* _Aim of the task_
Retype the entries word for word, from the line containing "Task: Open the three-dot options menu" through the line containing "(x=812, y=52)", both lines included. Leave the pictures out.

[Begin Data provided]

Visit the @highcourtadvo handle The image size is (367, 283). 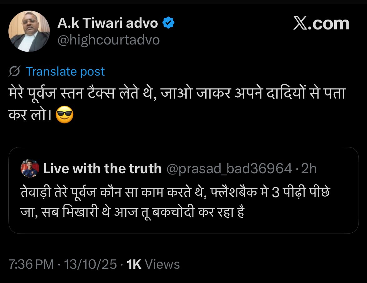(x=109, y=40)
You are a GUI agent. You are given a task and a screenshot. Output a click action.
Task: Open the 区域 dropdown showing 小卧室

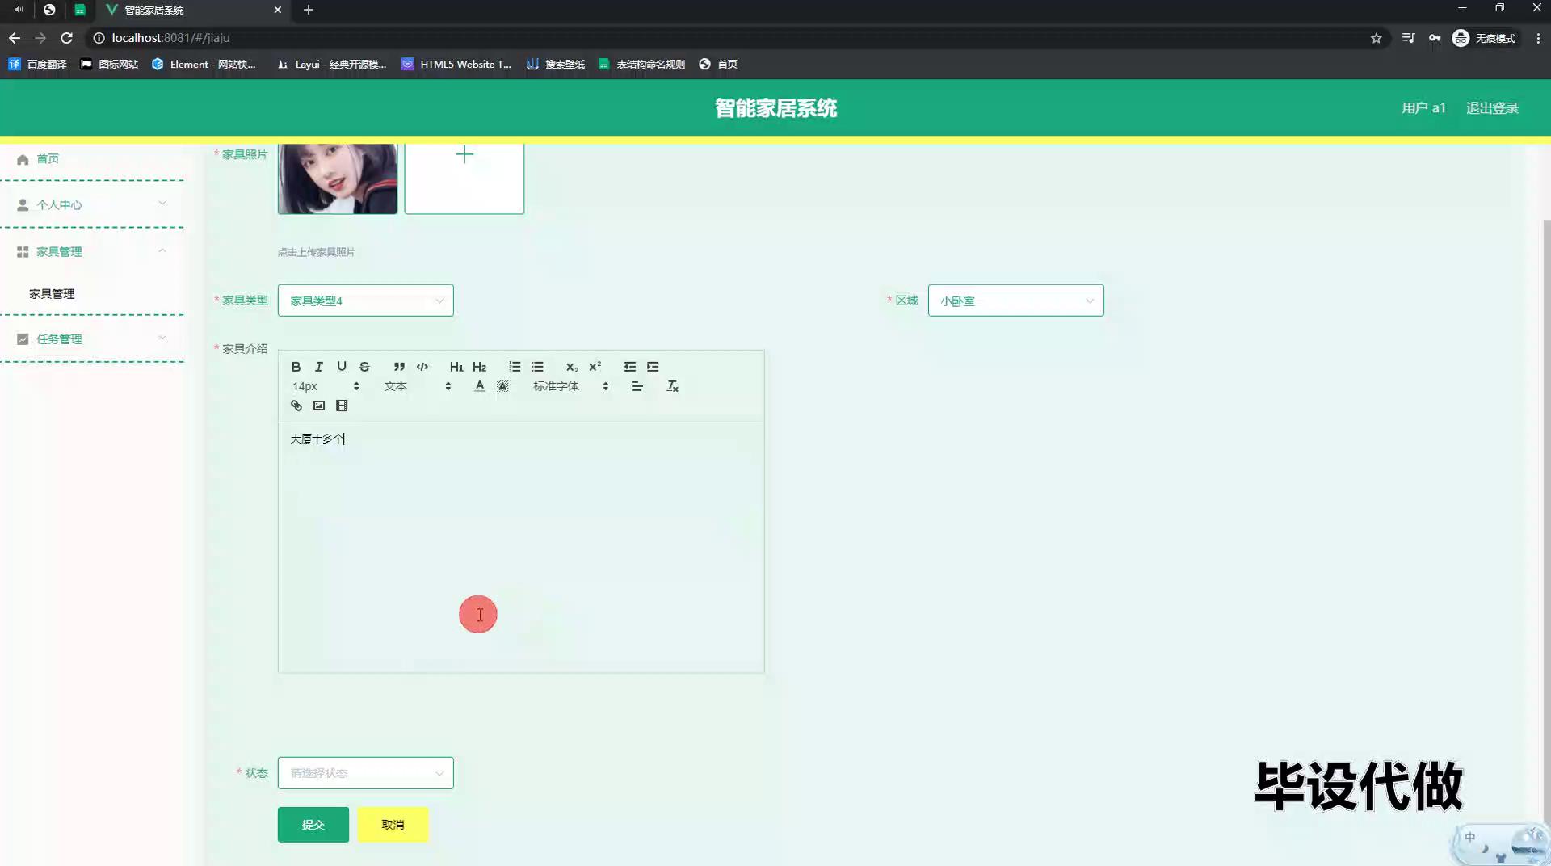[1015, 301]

[End Data provided]
[Begin Data provided]

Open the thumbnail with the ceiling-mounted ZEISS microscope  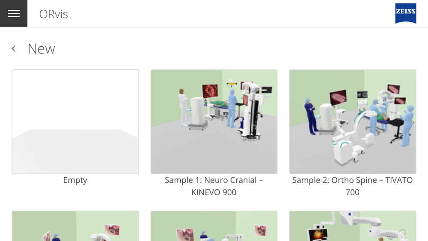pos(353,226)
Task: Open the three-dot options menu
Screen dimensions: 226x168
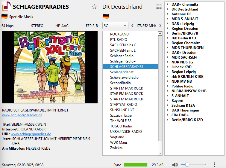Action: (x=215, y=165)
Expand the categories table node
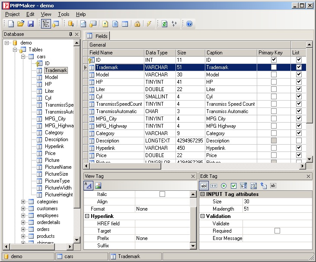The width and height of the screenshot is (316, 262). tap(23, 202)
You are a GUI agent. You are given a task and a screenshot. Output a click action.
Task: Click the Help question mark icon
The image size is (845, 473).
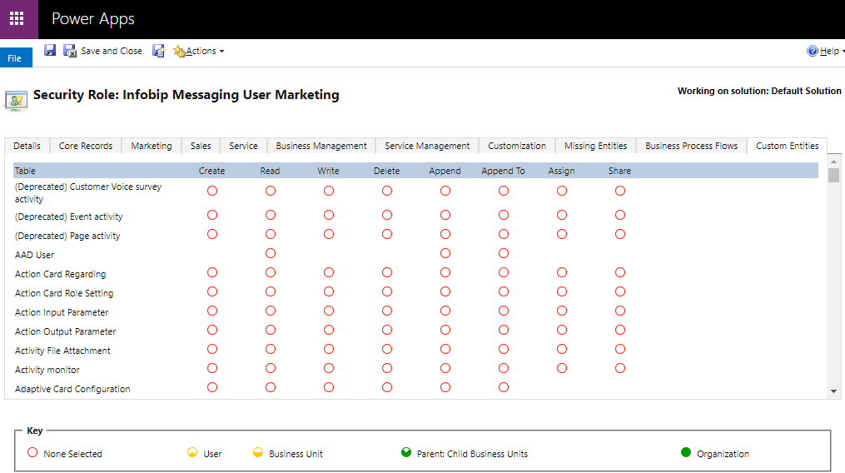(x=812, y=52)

[End Data provided]
[Begin Data provided]

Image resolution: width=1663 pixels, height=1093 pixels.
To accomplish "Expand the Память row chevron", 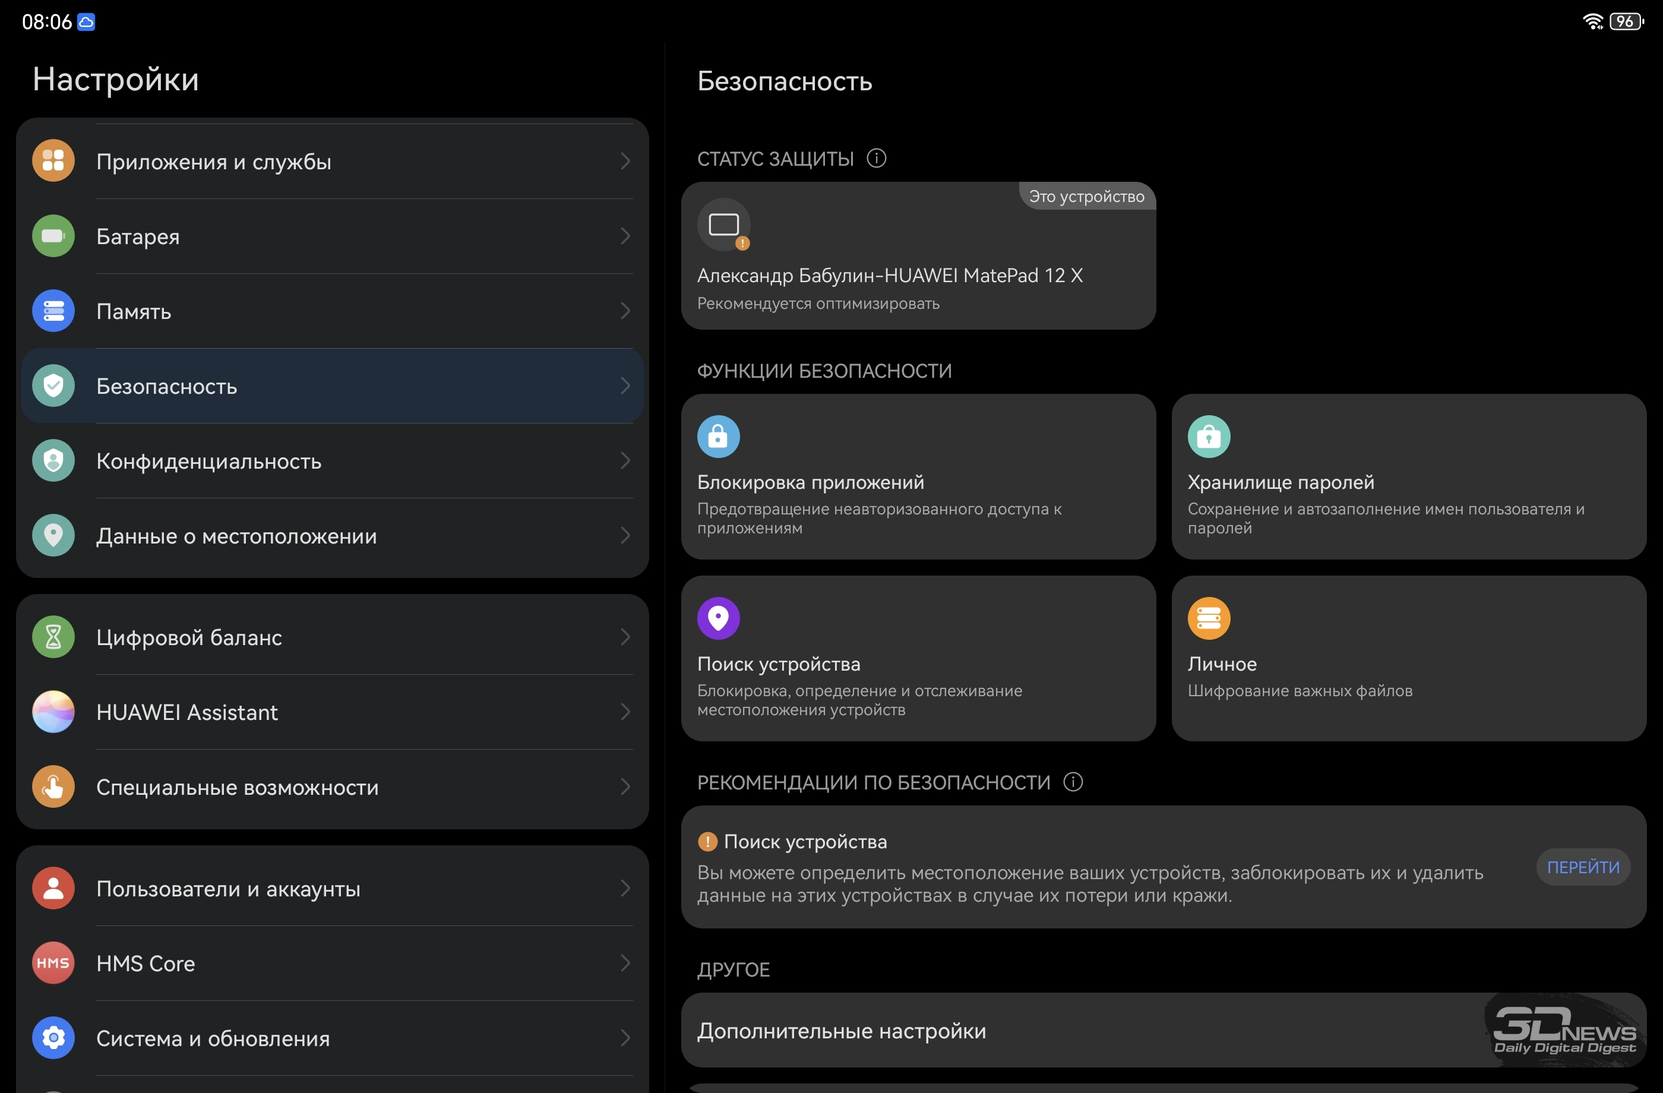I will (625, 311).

[End Data provided]

* _Output for this task_
Task: Open the three-dot options menu
Screen dimensions: 226x168
Action: (x=215, y=165)
Expand the categories table node
The width and height of the screenshot is (316, 262). tap(23, 202)
You are a GUI agent. You are given a task and a screenshot. Output a click action.
Task: Click the Help question mark icon
The image size is (845, 473).
(x=812, y=52)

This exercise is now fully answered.